TASK TO COMPLETE: From the line containing "How do I perform: Open" to the last line of the listing, both included, copy every line exactly and drop the pictures.

###

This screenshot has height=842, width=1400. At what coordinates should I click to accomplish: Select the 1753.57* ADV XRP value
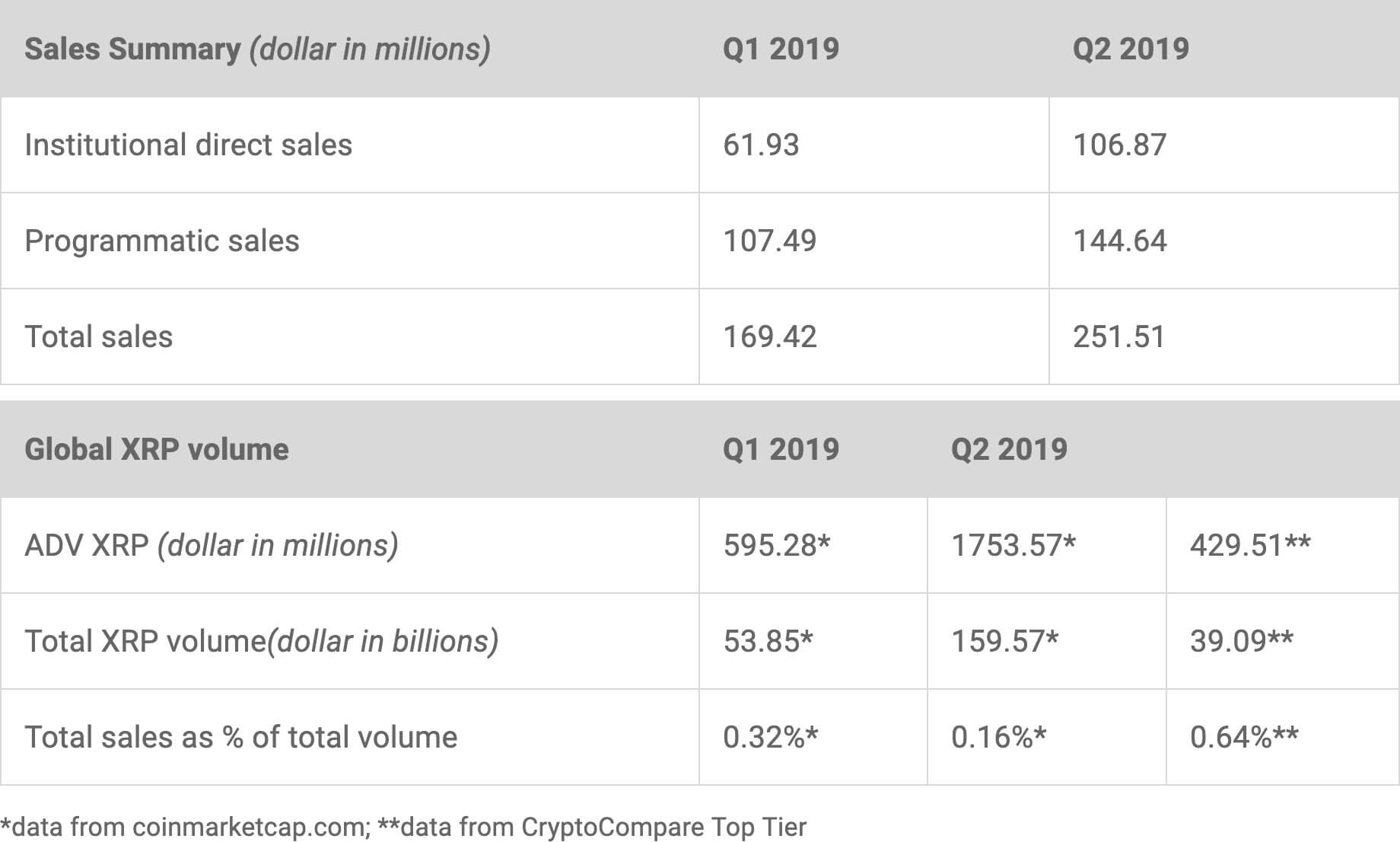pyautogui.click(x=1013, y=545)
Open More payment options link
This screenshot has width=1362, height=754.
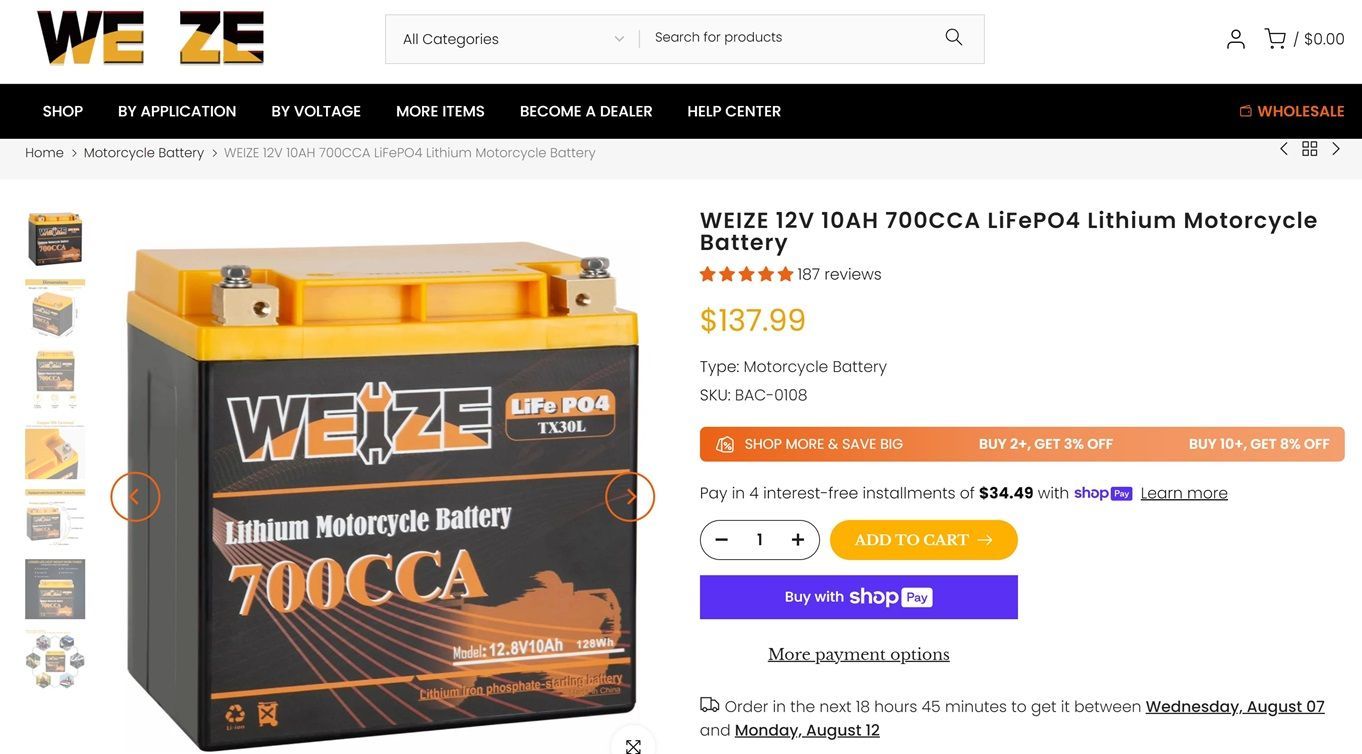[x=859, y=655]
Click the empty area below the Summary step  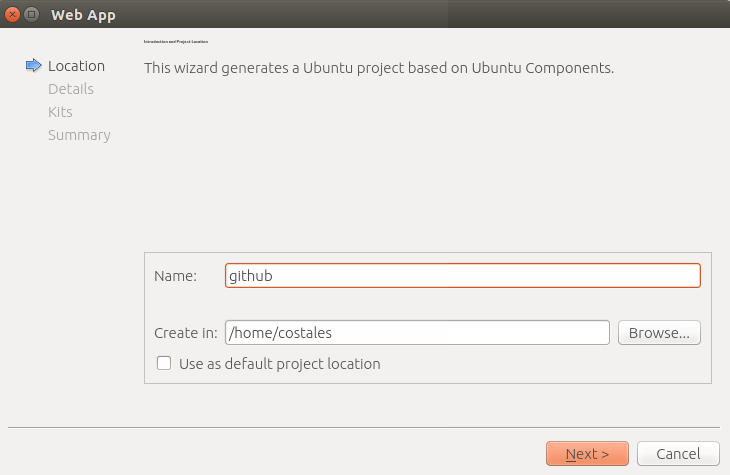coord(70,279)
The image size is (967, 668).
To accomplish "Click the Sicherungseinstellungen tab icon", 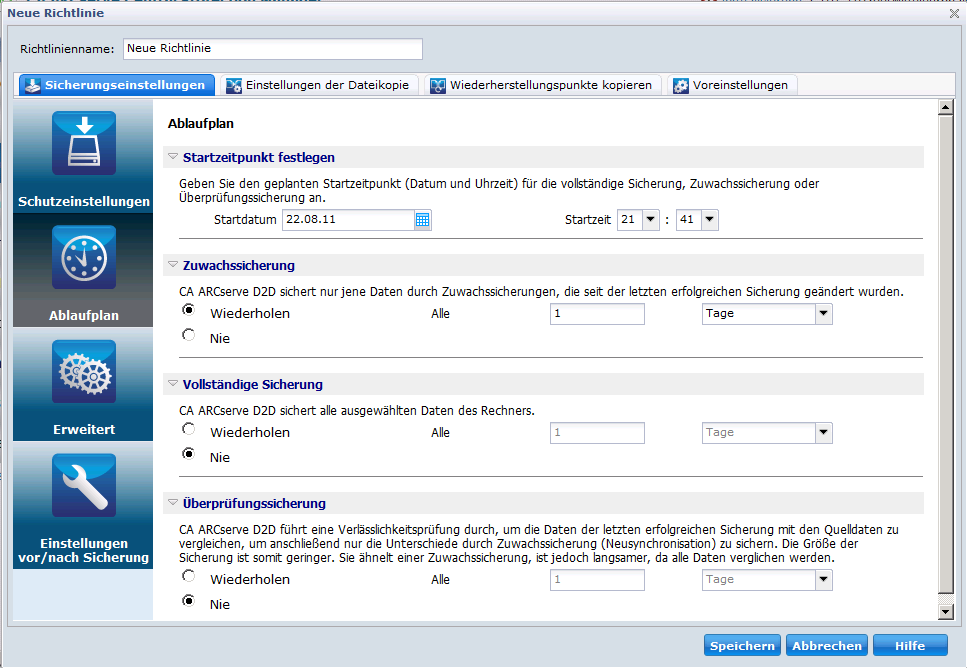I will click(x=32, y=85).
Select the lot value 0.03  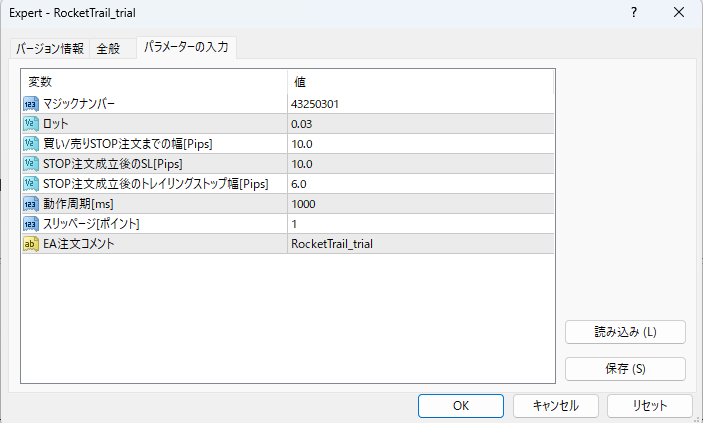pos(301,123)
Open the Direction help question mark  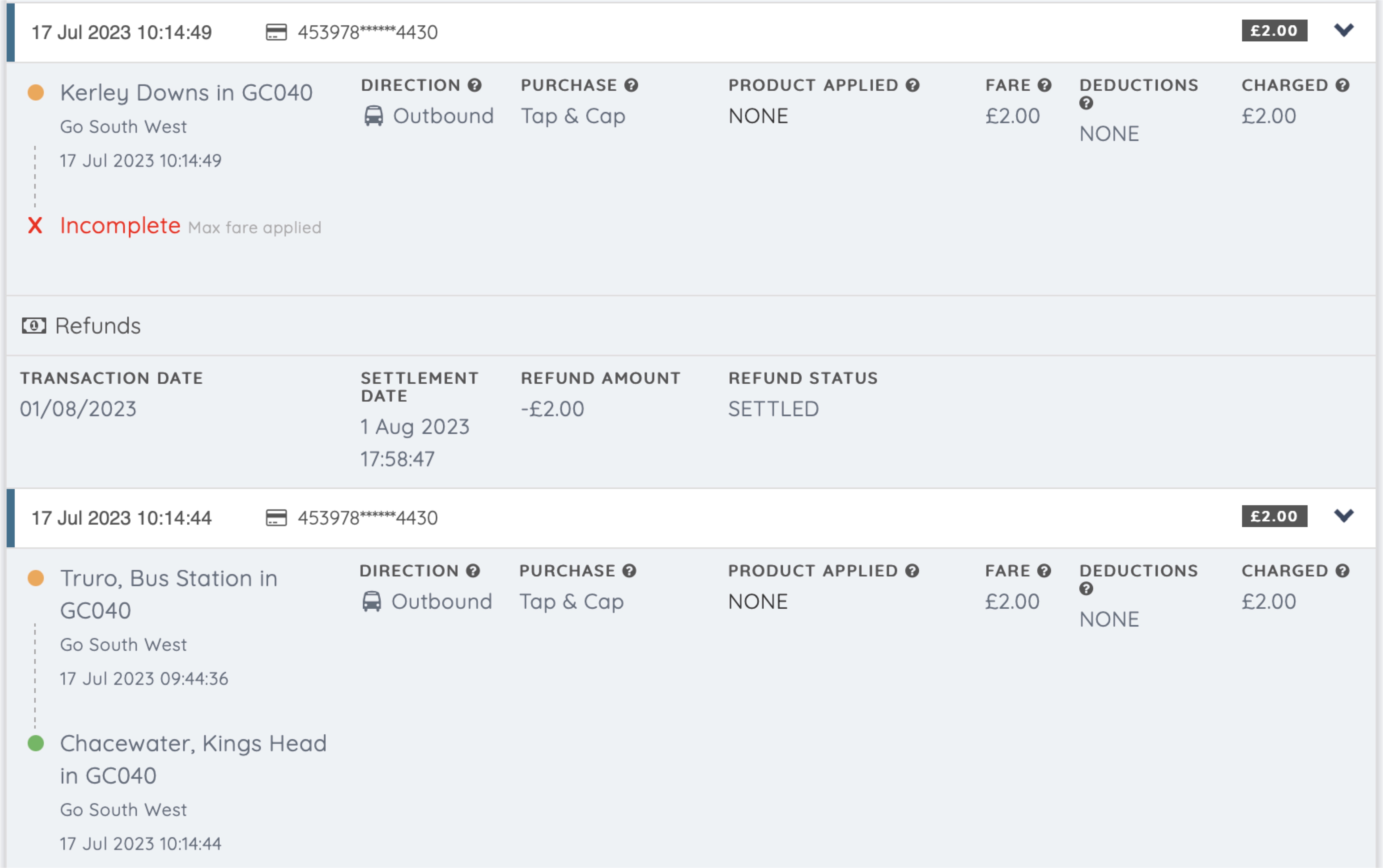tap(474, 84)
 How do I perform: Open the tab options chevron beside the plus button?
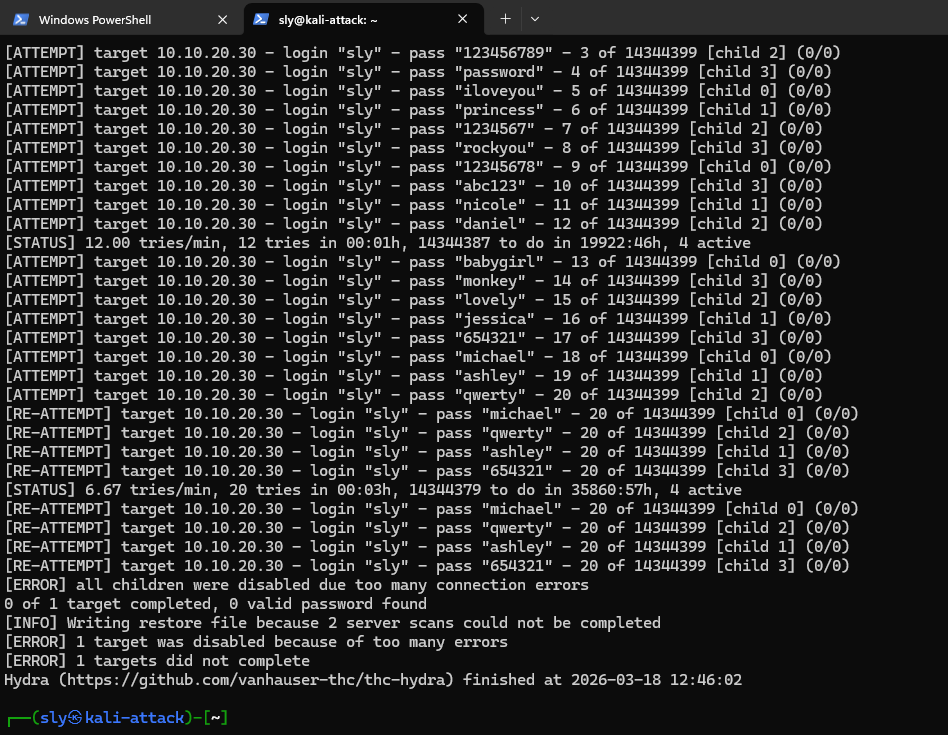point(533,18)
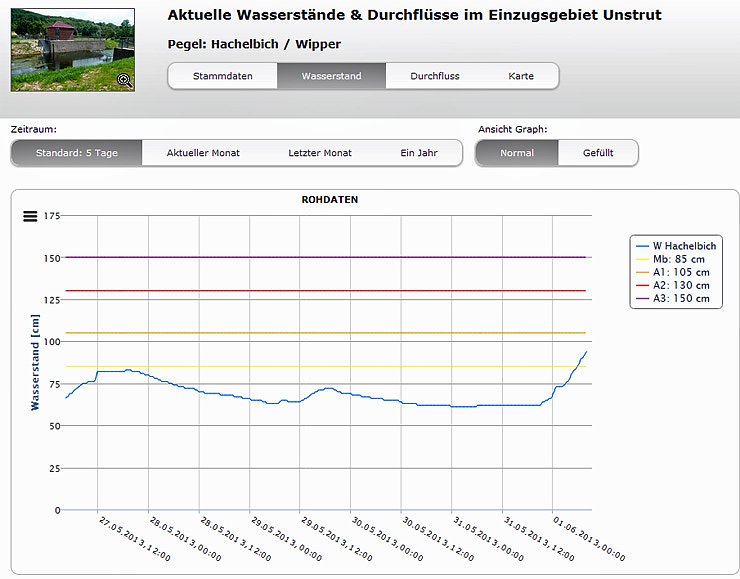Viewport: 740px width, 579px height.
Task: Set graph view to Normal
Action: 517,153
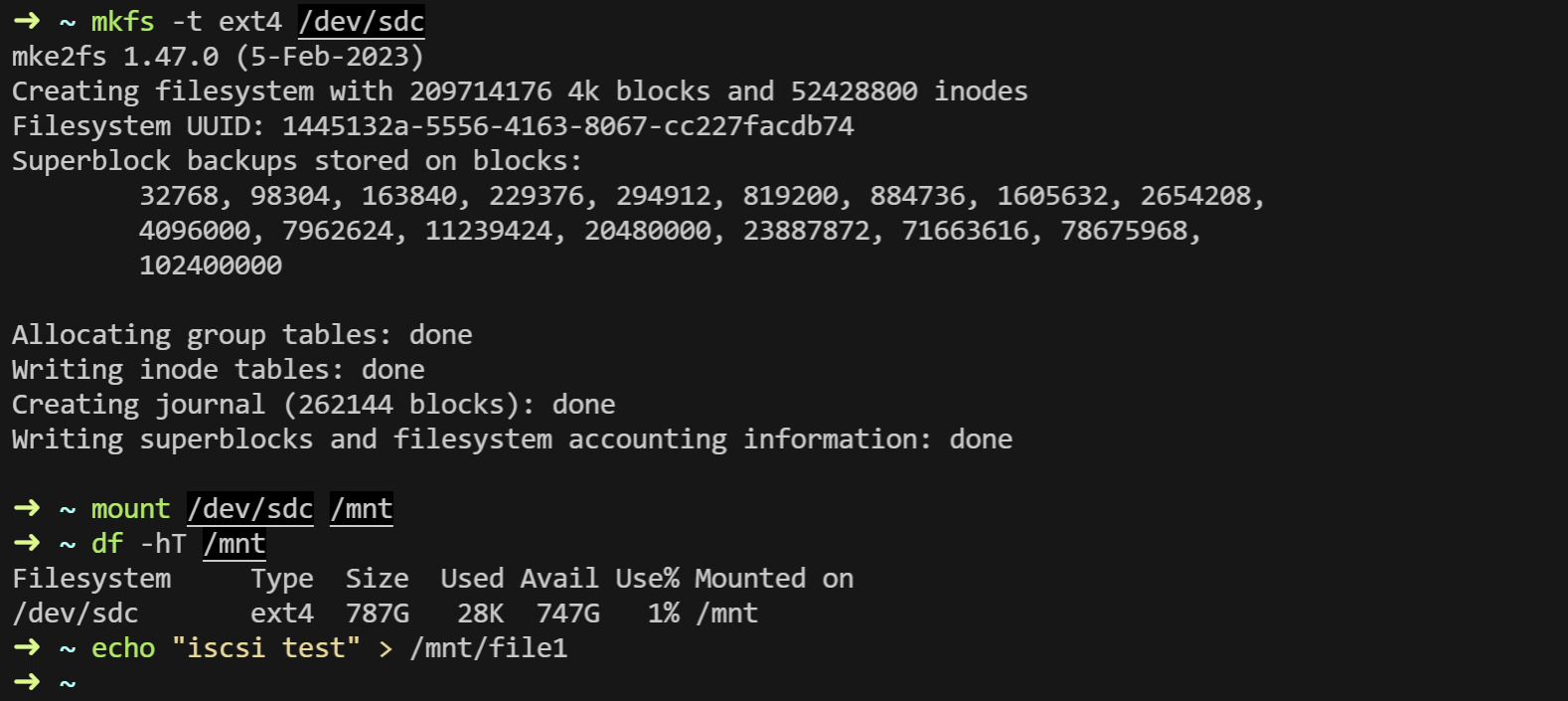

###

REPLY:
 How do I perform: Open the tab options chevron beside the plus button?
point(533,18)
Viewport: 740px width, 579px height.
Task: Set graph view to Normal
Action: 517,153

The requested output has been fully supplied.